Risk Quantification and Disclosure
Risk quantification gives security teams a way to explain credential stuffing in business terms. By applying frameworks like FAIR (Factor Analysis of Information Risk), businesses can:
- Quantify the potential financial impact of credential stuffing attacks.
- Prioritise security investments based on risk reduction potential.
- Communicate the importance of cybersecurity measures to non-technical stakeholders.
CPS 234 in Australia adds a disclosure dimension for regulated entities.

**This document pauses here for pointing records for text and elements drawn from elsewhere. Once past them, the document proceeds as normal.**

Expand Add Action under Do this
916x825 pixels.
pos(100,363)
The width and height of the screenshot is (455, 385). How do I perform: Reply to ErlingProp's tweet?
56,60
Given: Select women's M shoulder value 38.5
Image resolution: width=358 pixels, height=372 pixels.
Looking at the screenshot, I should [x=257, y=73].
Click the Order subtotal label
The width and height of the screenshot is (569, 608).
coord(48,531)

Businesses need to protect against credential stuffing and be able to explain their exposure, controls, and mitigation strategy.

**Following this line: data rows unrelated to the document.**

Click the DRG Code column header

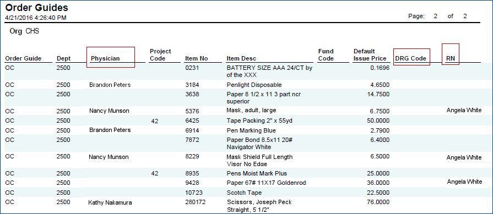[410, 58]
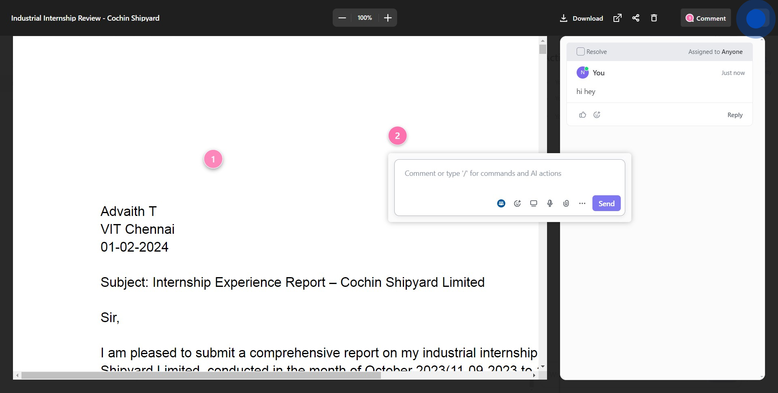This screenshot has width=778, height=393.
Task: Click the blue people mention icon
Action: 501,203
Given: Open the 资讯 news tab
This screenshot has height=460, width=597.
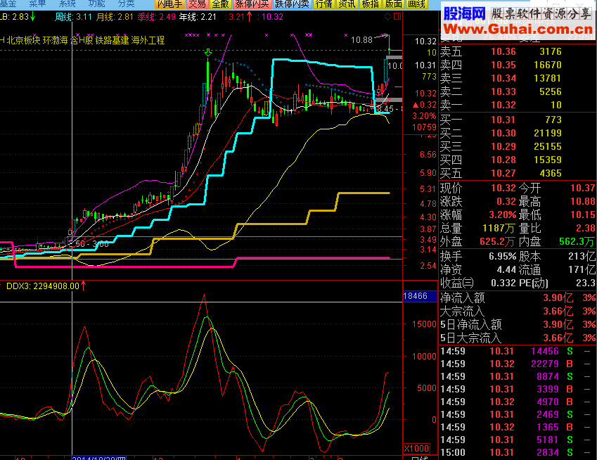Looking at the screenshot, I should pos(347,4).
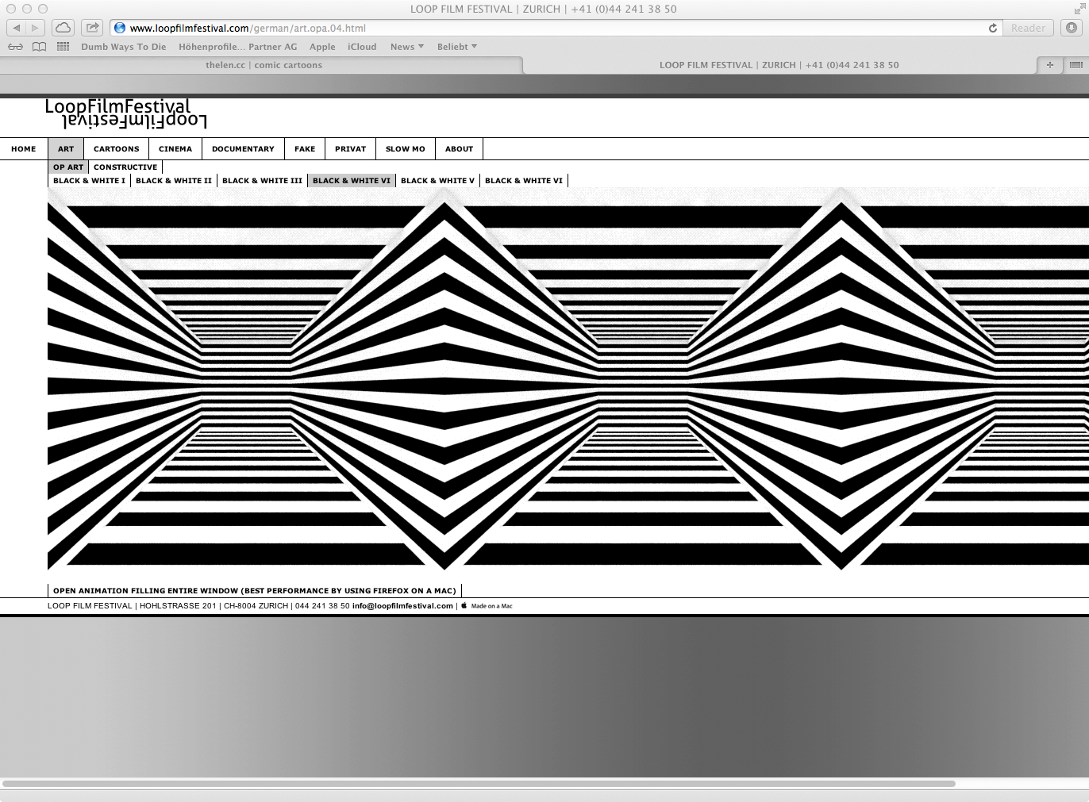Expand the Beliebt bookmarks folder
This screenshot has height=802, width=1089.
(x=456, y=47)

The State of Credential Stuffing Defense in Australia
Our recent survey of Australian businesses shows uneven adoption of credential stuffing defences:
- While 77% of respondents use Multi-Factor Authentication (MFA), only 40% have implemented bot protection measures.

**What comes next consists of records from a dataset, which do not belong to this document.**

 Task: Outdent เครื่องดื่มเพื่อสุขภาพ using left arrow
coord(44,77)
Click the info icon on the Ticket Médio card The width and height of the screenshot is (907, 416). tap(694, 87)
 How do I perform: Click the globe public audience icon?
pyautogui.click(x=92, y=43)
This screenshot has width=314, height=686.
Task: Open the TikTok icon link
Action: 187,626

- 15% of companies chose not to respond to questions about their security measures, suggesting potential gaps in protection.
- Just 29% of businesses check credentials against known breaches, leaving a large window of opportunity for attackers using stolen credentials.
- Only 15% of organisations use residential proxy detection, a critical component in identifying and mitigating modern credential stuffing attacks.
These results suggest a gap between how credential stuffing is run now and the controls many Australian businesses have in place.
Recommendations for Enhanced Protection
Based on our analysis and survey results, businesses should review the following controls:
-
Implement Advanced Bot Protection: Deploy controls that detect and mitigate bot attacks, including attacks using residential proxies.
-
Enhance Mobile API Security: Use mobile API controls that focus on anomaly detection and behavioural analysis rather than browser-based techniques.
-
Adopt Risk-Based Authentication: Implement dynamic authentication mechanisms that adjust based on the assessed risk of each session or transaction.
-
Utilise Breached Credential Databases: Check user credentials against known breach databases and enforce password changes for compromised accounts.
-
Implement Residential Proxy Detection: Use technology that identifies and mitigates traffic from residential proxy networks. This is a key control for modern credential stuffing attacks.
-
Apply Advanced Rate Limiting: Utilise device fingerprinting and other identifiers beyond IP addresses to implement more effective rate limiting, particularly for single-hit attacks.
-
Employ Contextual Security: Use signals such as user behaviour patterns, device characteristics, and historical usage to identify anomalies that may indicate credential stuffing attempts.
-
Quantify and Communicate Risk: Use frameworks like FAIR to quantify the potential impact of credential stuffing attacks and communicate this risk to stakeholders.
-
Implement Continuous Monitoring: Deploy real-time monitoring that detects patterns indicative of credential stuffing attacks, and update defences as attack methods change.
These controls address the specific problems created by residential proxies, single-hit attempts, mobile API traffic, and weak credential hygiene. They also reflect the limits of IP-only rate limiting and browser-only bot detection.
Credential stuffing defence works best as a layered programme: bot detection, residential proxy detection, breached credential checks, mobile API coverage, and risk reporting. The practical goal is to stop account takeover attempts earlier, reduce fraud exposure, and give security teams evidence they can act on.